Such a proposition was welcome to Charles VIII, as we might suppose
from our knowledge of his character; a magnificent prospect was
opened to him as by an enchanter: what Ludovica Sforza was offering
him was virtually the command of the Mediterranean, the protectorship
of the whole of Italy; it was an open road, through Naples and
Venice, that well might lead to the conquest of Turkey or the Holy
Land, if he ever had the fancy to avenge the disasters of Nicapolis
and Mansourah.  So the proposition was accepted, and a secret
alliance was signed, with Count Charles di Belgiojasa and the Count
of Cajazza acting for Ludovica Sforza, and the Bishop of St. Malo and
Seneschal de Beaucaire far Charles VIII.  By this treaty it was
agreed:--

That the King of France should attempt the conquest of the kingdom of
Naples;

That the Duke of Milan should grant a passage to the King of France
through his territories, and accompany him with five hundred lances;

That the Duke of Milan should permit the King of France to send out
as many ships of war as he pleased from Genoa;

Lastly, that the Duke of Milan should lend the King of France 200,000
ducats, payable when he started.

On his side, Charles VIII agreed:--

To defend the personal authority of Ludowico Sforza over the duchy of
Milan against anyone who might attempt to turn him out;

To keep two hundred French lances always in readiness to help the
house of Sforza, at Asti, a town belonging to the Duke of Orleans by
the inheritance of his mother, Valentina Visconti;

Lastly, to hand over to his ally the principality of Tarentum
immediately after the conquest of Naples was effected.

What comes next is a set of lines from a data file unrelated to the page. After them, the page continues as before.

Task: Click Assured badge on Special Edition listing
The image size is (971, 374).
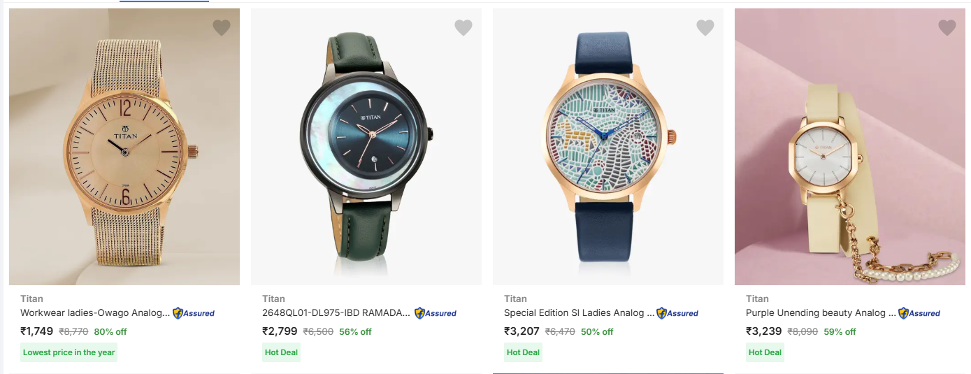Action: point(677,313)
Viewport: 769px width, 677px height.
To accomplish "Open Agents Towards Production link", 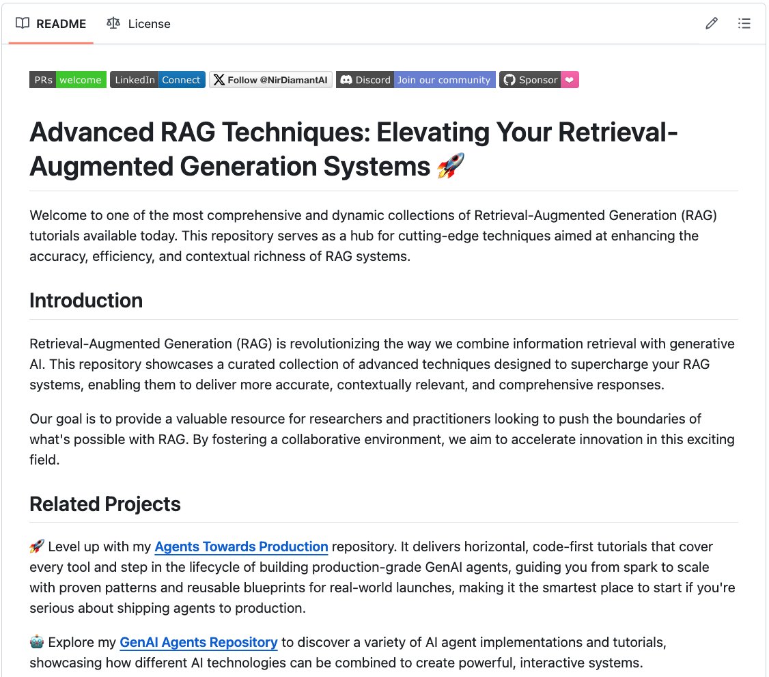I will point(241,547).
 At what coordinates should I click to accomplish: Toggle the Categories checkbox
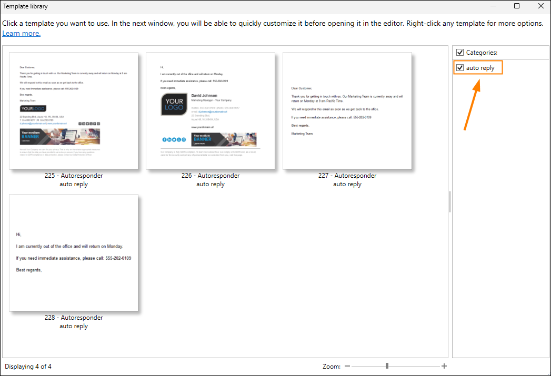point(460,52)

This treaty was scarcely concluded when Charles VIII, who exaggerated
its advantages, began to dream of freeing himself from every let or
hindrance to the expedition.  Precautions were necessary; for his
relations with the great Powers were far from being what he could
have wished.

Indeed, Henry VII had disembarked at Calais with a formidable army,
and was threatening France with another invasion.

Ferdinand and Isabella of Spain, if they had not assisted at the fall
of the house of Anjou, had at any rate helped the Aragon party with
men and money.

Lastly, the war with the emperor acquired a fresh impetus when
Charles VIII sent back Margaret of Burgundy to her father Maximilian,
and contracted a marriage with Anne of Brittany.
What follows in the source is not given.